Requirement: Put the records below into a Markdown table with two columns, Row and Line. Give each non-blank line its own row with its row number, and leave out blank lines and the pictures.

Data:
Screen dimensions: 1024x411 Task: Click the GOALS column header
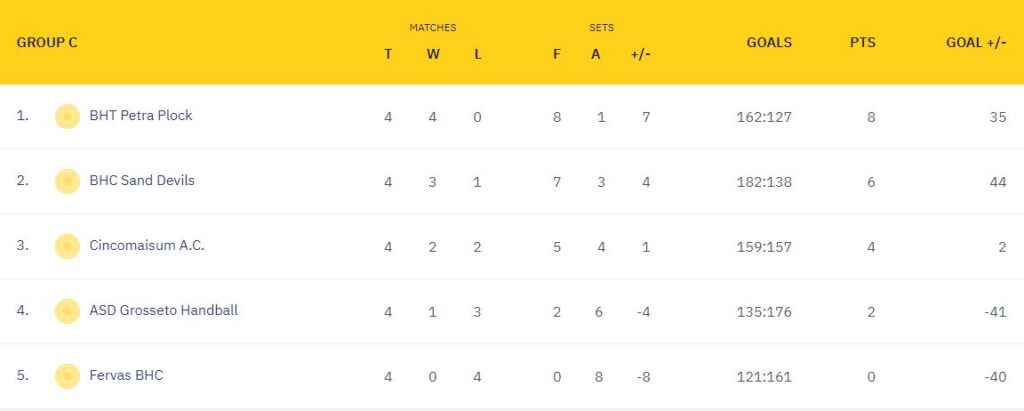coord(769,42)

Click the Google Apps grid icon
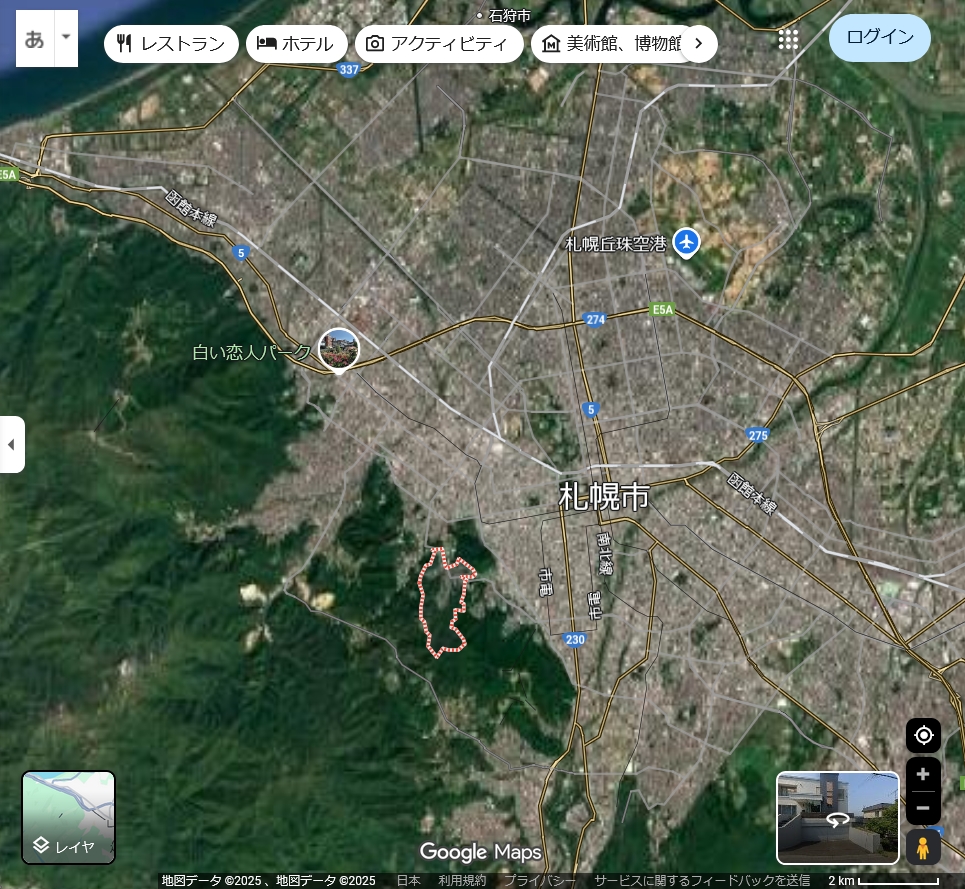pyautogui.click(x=788, y=39)
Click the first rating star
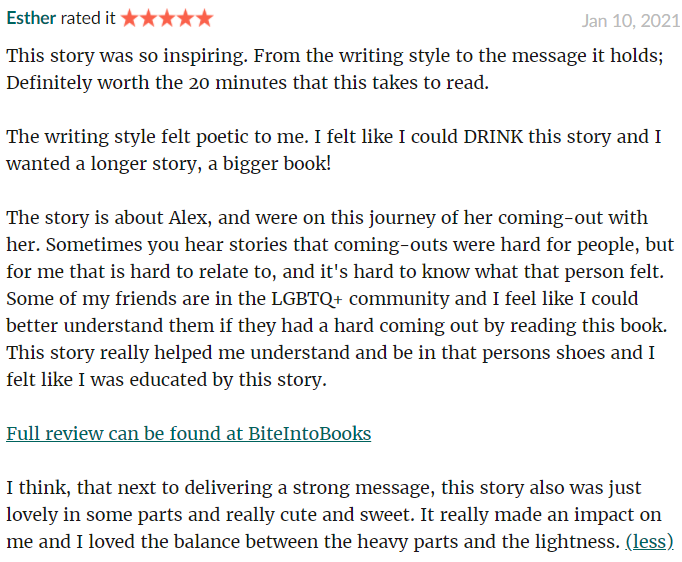The width and height of the screenshot is (682, 562). [x=130, y=18]
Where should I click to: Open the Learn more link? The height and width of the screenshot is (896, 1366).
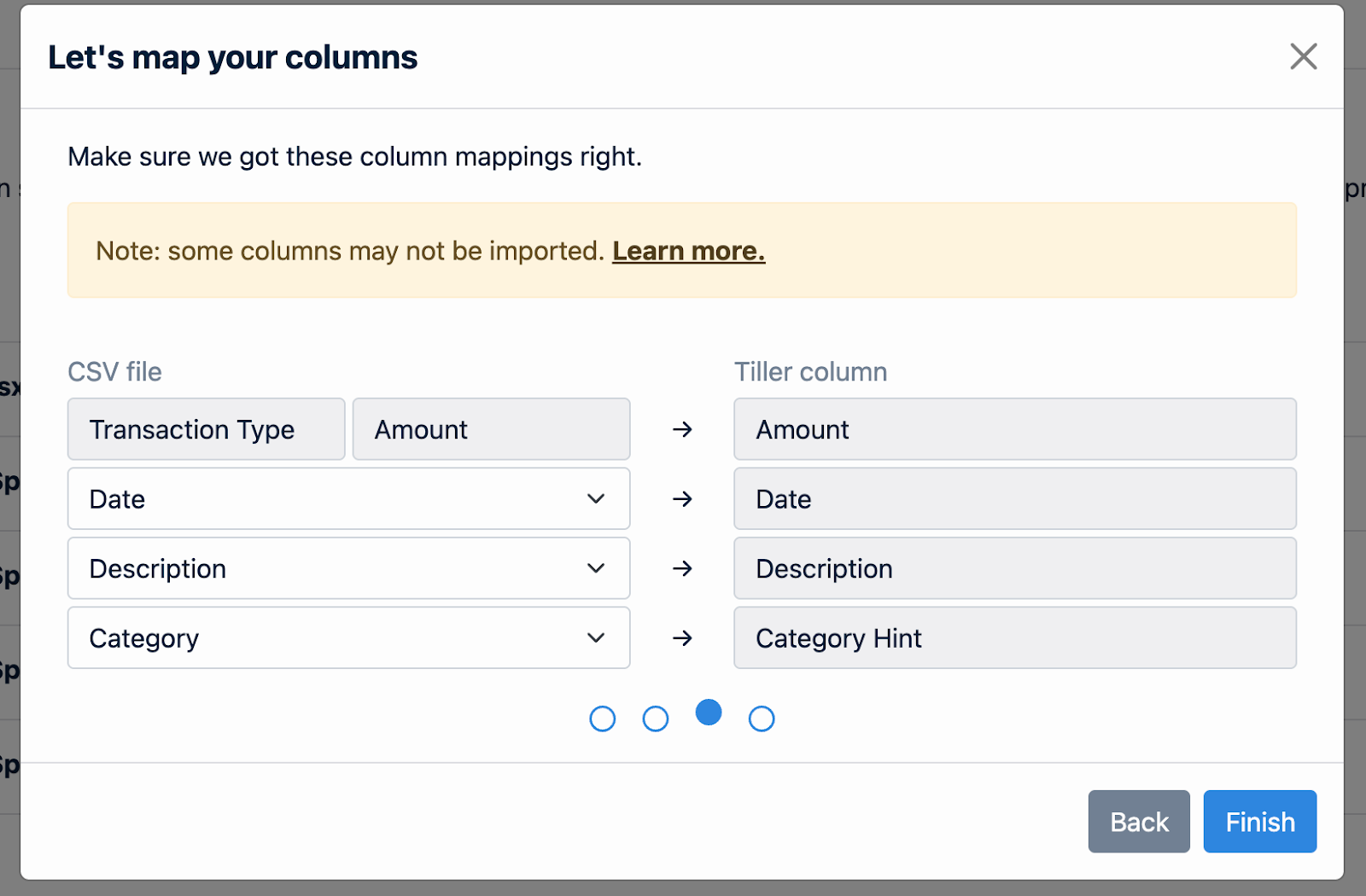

Answer to the problem:
| Row | Line |
|---|---|
| 1 | Screen dimensions: 1024x411 Task: Click the GOALS column header |
| 2 | coord(769,42) |
| 3 | Click the Google Apps grid icon |
| 4 | pyautogui.click(x=788, y=39) |
| 5 | Click the first rating star |
| 6 | The width and height of the screenshot is (682, 562). [x=130, y=18] |
| 7 | Where should I click to: Open the Learn more link? The height and width of the screenshot is (896, 1366). |